Create a Sqoop import command

You create a single Sqoop import command that imports data from diverse data sources, such as a relational database, into Hive using Apache Sqoop.

You enter the Sqoop import command on the command line of your Hive cluster to import data from a data source into HDFS and Hive. The import can includes the following information, for example:

Database connection information: database URI, database name, and connection protocol, such as jdbc:mysql:
The data to import
Parallel processing directives for performant data transfer
Destination for imported data

Create an import command that specifies the Sqoop connection to the RDBMS.

To enter a password for the data source on the command line, use the -P option in the connection string.
To specify a file where the password is stored, use the --password-file option.

(Entries excerpted from a collection)
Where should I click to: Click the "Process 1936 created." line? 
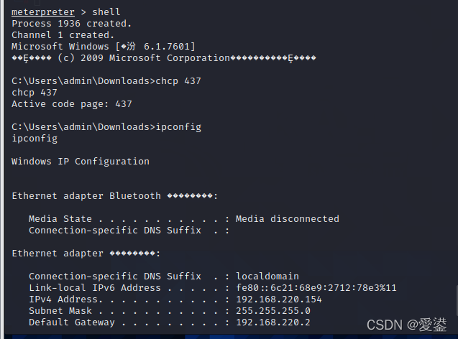[x=72, y=24]
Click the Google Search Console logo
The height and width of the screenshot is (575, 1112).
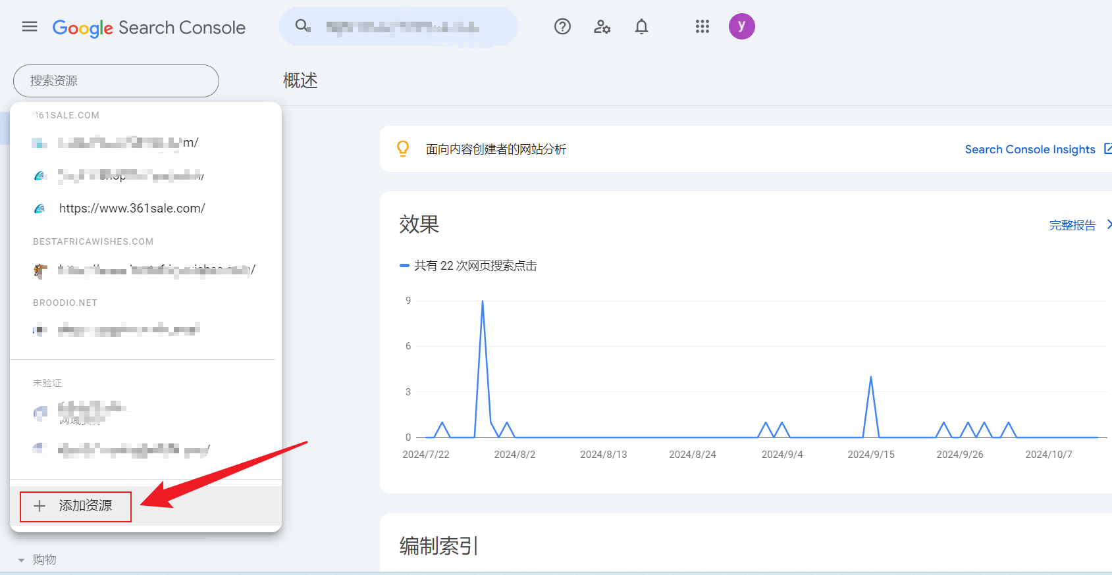coord(149,28)
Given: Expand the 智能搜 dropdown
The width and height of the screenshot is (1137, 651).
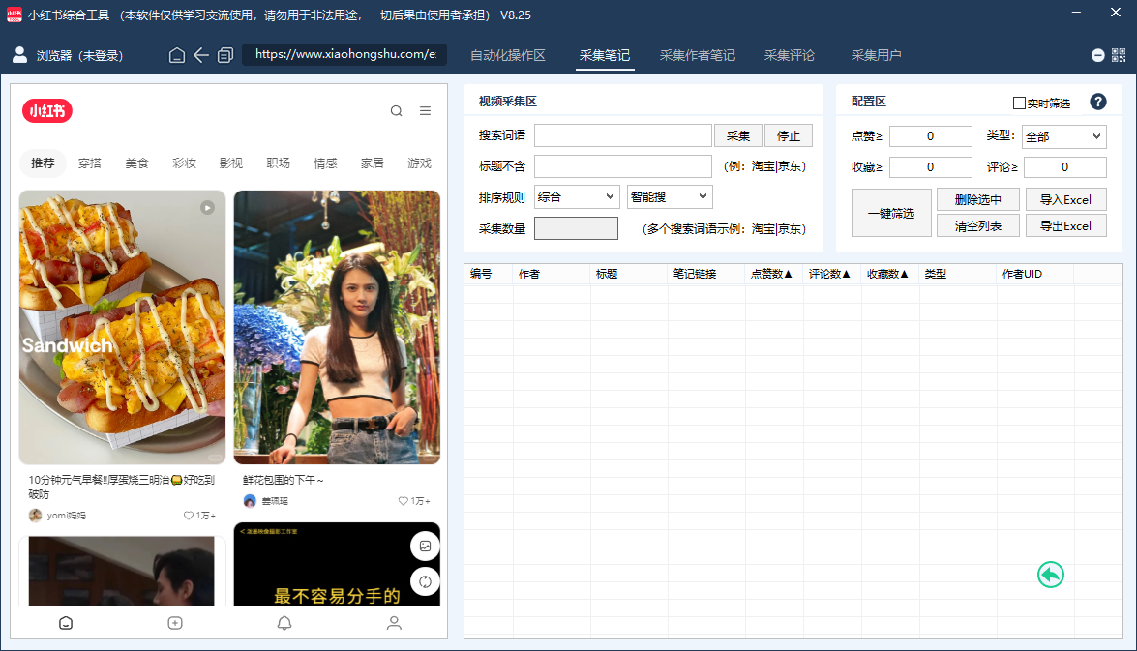Looking at the screenshot, I should (670, 196).
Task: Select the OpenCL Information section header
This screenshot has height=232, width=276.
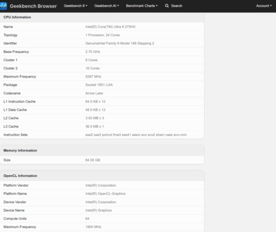Action: pos(102,176)
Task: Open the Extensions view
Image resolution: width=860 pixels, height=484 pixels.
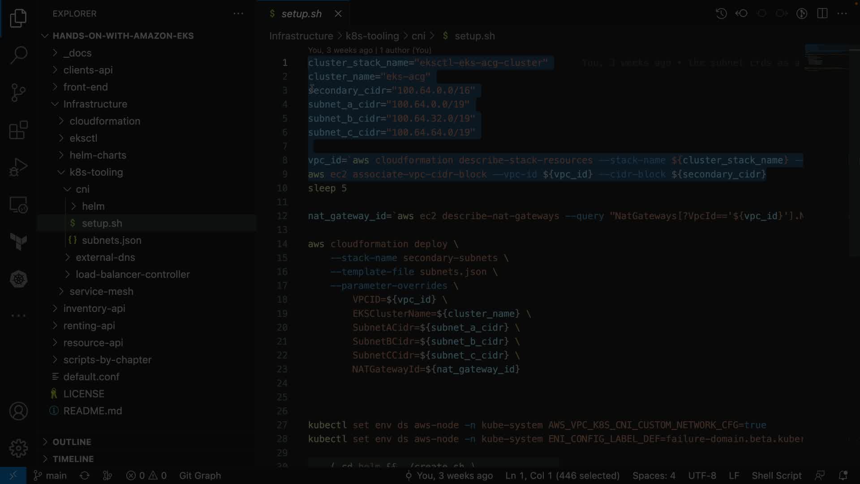Action: 18,130
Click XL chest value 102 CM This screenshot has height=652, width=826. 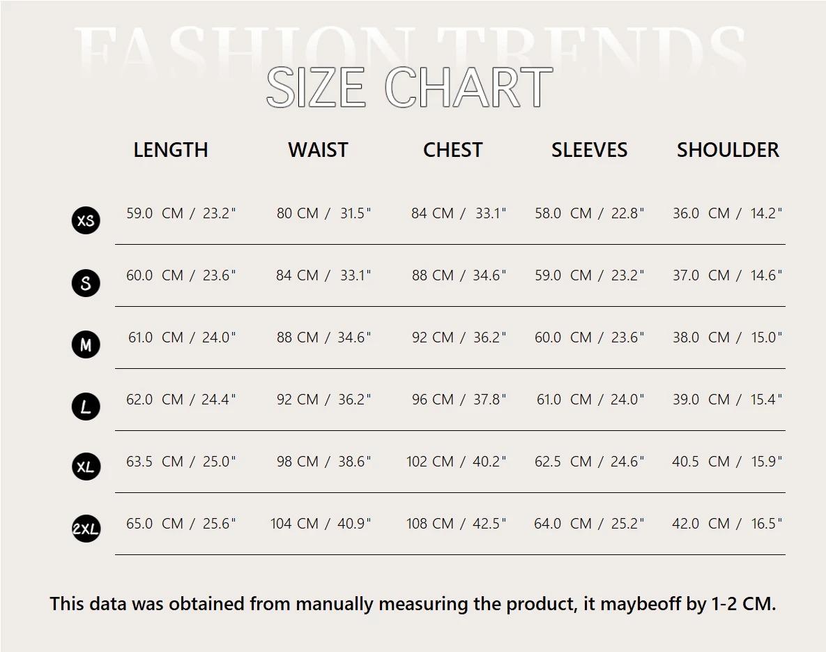pyautogui.click(x=430, y=462)
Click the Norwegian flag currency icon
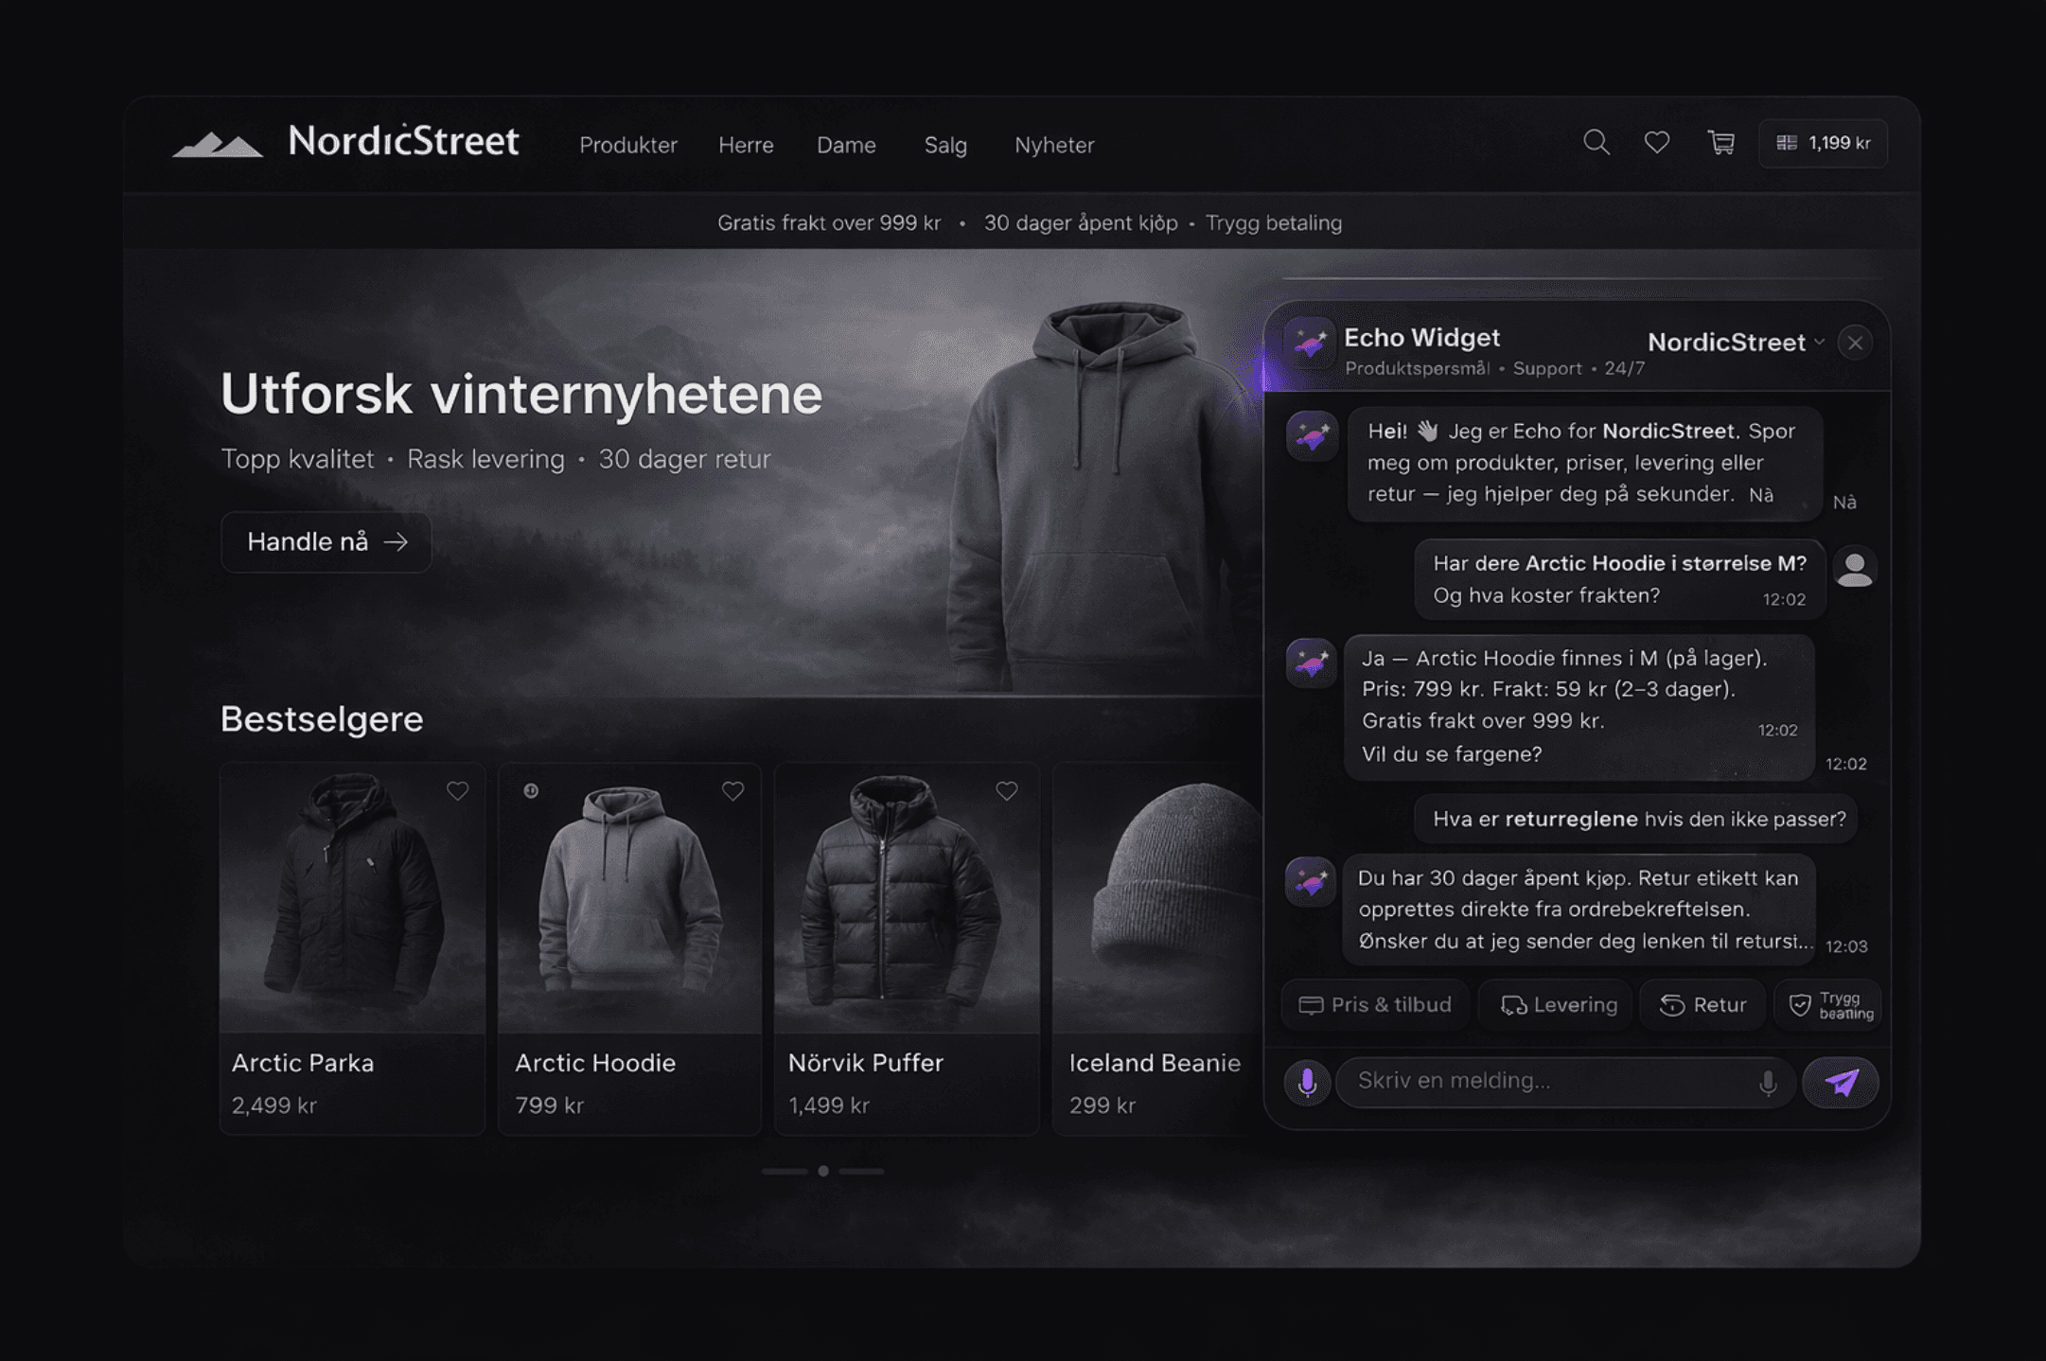The width and height of the screenshot is (2046, 1361). tap(1787, 143)
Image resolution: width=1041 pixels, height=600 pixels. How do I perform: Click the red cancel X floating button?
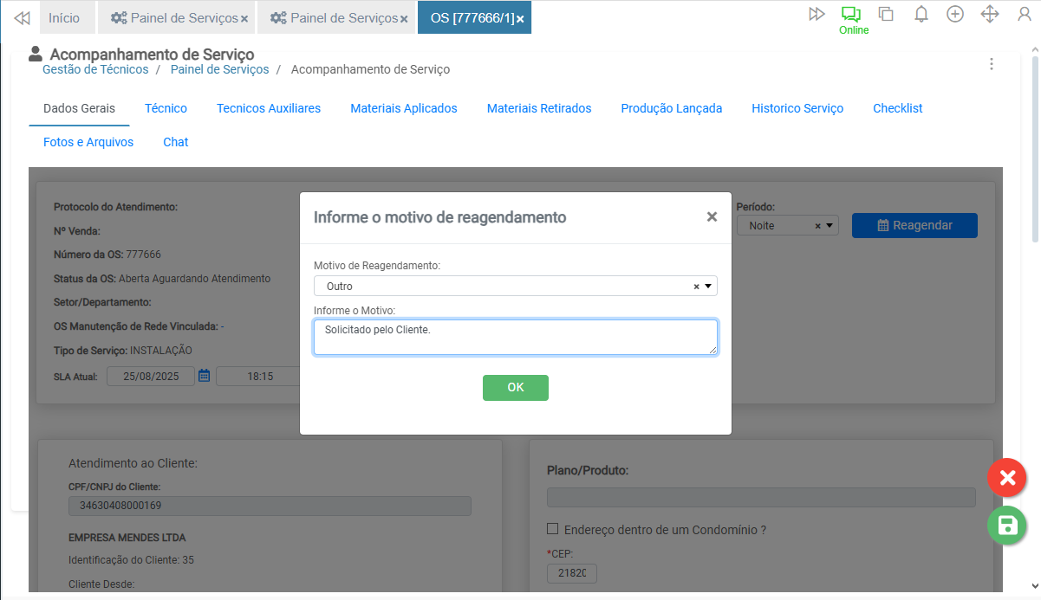click(x=1006, y=477)
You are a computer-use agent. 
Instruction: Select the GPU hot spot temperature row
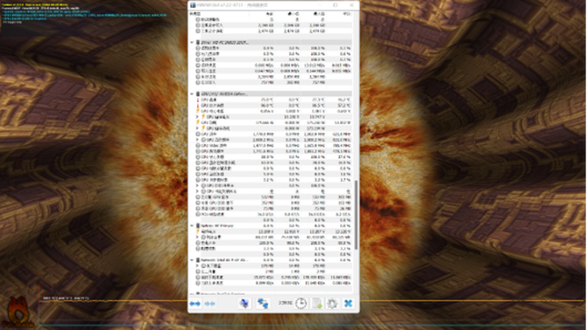(271, 106)
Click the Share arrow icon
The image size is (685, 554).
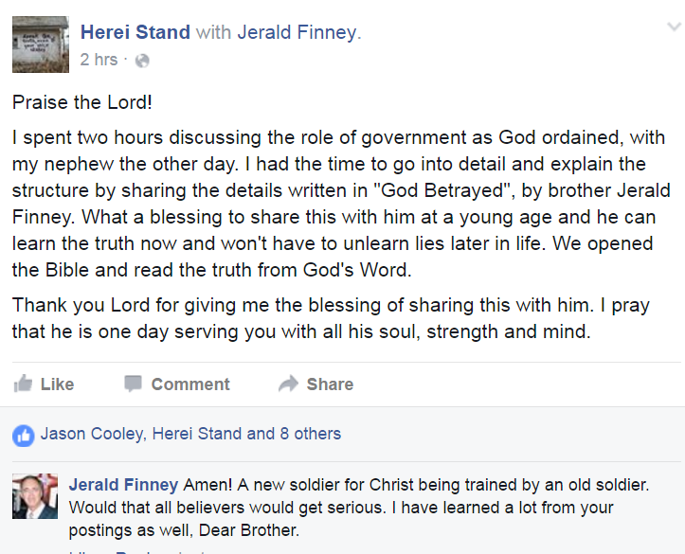coord(288,384)
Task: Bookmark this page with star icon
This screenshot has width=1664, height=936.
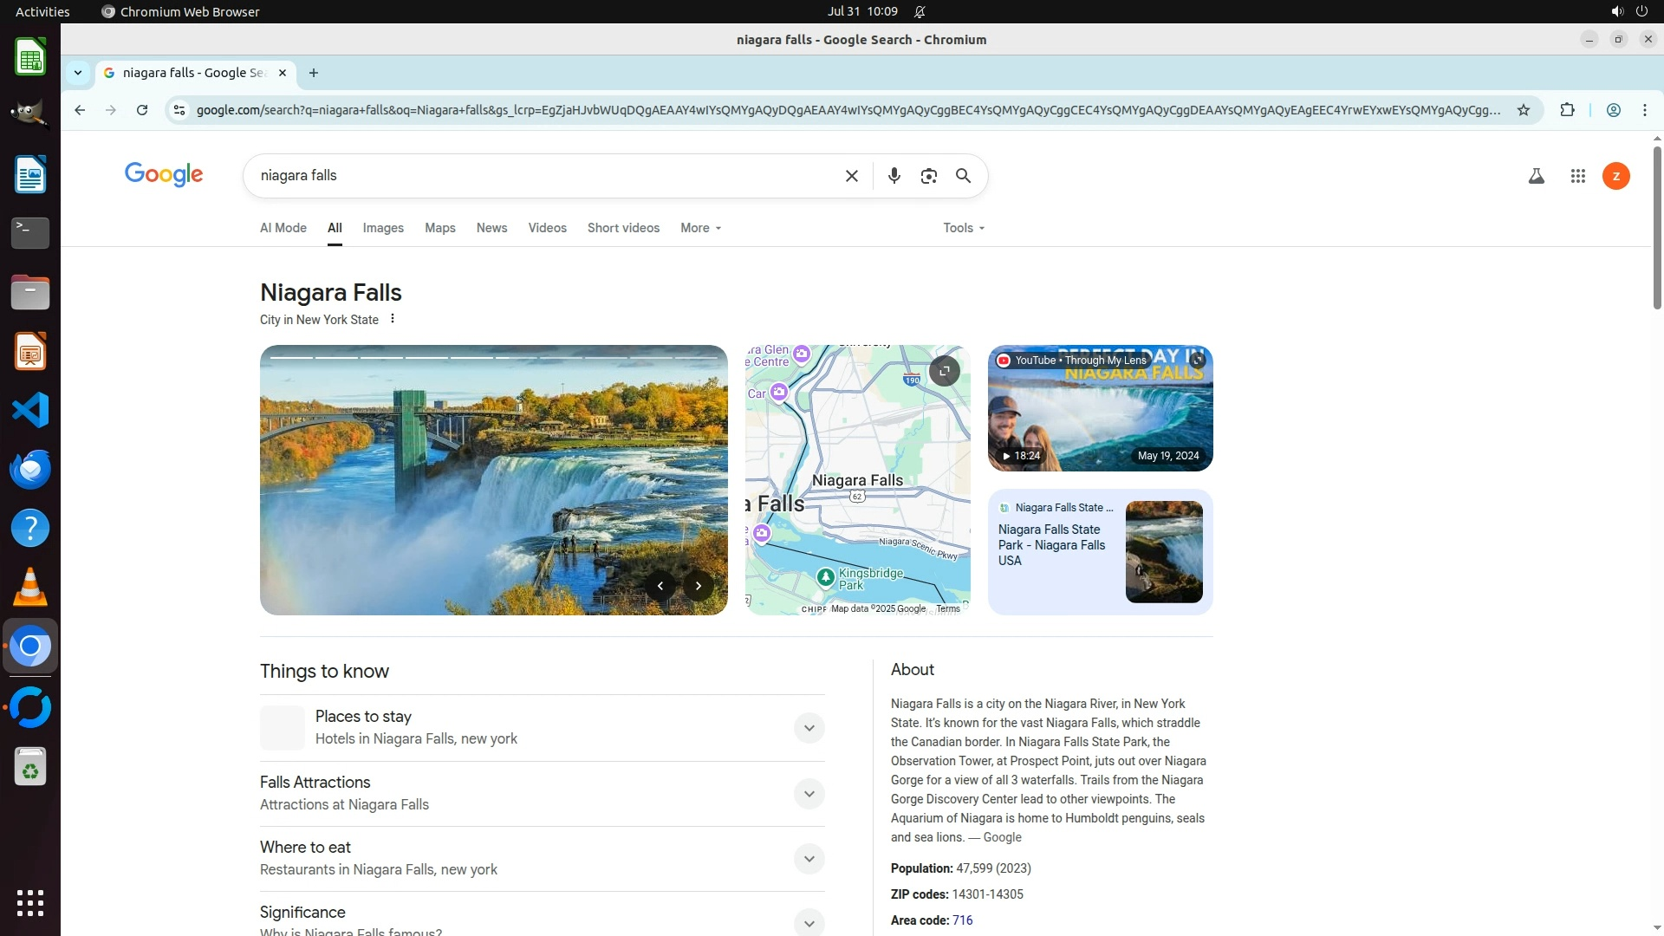Action: 1523,110
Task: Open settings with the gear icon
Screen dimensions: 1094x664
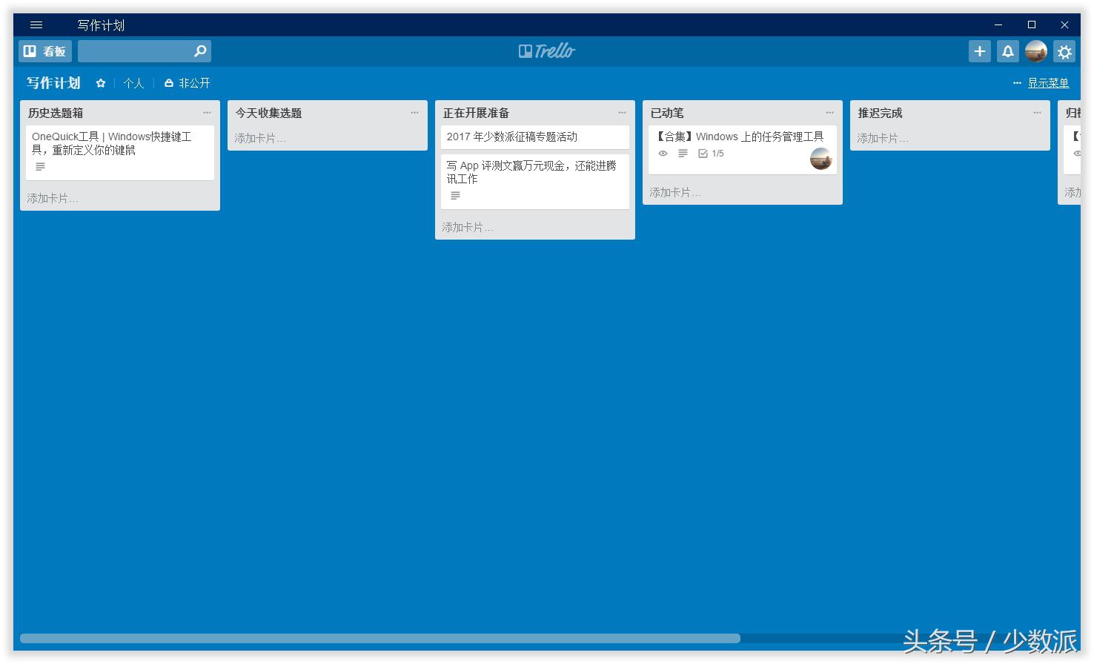Action: click(x=1064, y=51)
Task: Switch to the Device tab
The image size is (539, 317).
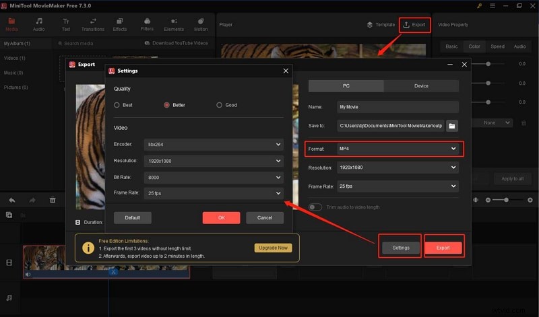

JOB:
Answer these questions using the Sqoop import text:
1. Where is the Sqoop import command entered?
2. What connection protocol is given as an example of database connection information?
3. Which option specifies a file where the password is stored?

EXERCISE OUTPUT:
1. On the command line of your Hive cluster.
2. jdbc:mysql:
3. The --password-file option.